Pointing records for text and elements:
((

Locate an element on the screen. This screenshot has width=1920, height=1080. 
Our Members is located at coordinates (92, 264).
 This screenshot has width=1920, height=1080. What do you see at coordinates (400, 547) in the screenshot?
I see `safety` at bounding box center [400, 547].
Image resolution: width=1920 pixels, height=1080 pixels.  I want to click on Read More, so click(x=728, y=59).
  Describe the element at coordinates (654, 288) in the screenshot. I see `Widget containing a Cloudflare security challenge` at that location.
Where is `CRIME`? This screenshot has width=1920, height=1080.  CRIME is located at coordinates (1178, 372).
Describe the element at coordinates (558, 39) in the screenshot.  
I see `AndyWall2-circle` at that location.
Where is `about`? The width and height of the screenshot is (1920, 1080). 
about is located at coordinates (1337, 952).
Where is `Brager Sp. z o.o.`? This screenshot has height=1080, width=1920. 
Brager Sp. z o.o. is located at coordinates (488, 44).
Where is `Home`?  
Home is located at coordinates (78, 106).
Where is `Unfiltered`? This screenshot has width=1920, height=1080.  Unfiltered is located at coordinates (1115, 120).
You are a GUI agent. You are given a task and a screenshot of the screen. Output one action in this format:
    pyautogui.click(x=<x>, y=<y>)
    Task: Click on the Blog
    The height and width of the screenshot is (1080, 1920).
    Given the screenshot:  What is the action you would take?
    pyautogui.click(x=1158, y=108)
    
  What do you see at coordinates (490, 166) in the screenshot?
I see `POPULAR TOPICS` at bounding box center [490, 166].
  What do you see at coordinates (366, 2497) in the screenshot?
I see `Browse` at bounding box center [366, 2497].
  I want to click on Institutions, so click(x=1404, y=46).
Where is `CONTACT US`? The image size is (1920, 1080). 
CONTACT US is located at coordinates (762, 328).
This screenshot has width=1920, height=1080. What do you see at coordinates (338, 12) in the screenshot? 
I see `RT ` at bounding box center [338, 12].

))

WHAT YOU SHOULD DO:
Arrange the material from the line with "Describe the element at coordinates (558, 39)" up to and including the line with "Brager Sp. z o.o. is" as a two-column CSV headed input and output, with one row for each input alongside its answer. Wrap every field in double quotes and replace any line breaks with spaces.

COMPLETE ANSWER:
input,output
"Describe the element at coordinates (558, 39) in the screenshot.","I see `AndyWall2-circle` at that location."
"Where is `about`? The width and height of the screenshot is (1920, 1080).","about is located at coordinates (1337, 952)."
"Where is `Brager Sp. z o.o.`? This screenshot has height=1080, width=1920.","Brager Sp. z o.o. is located at coordinates (488, 44)."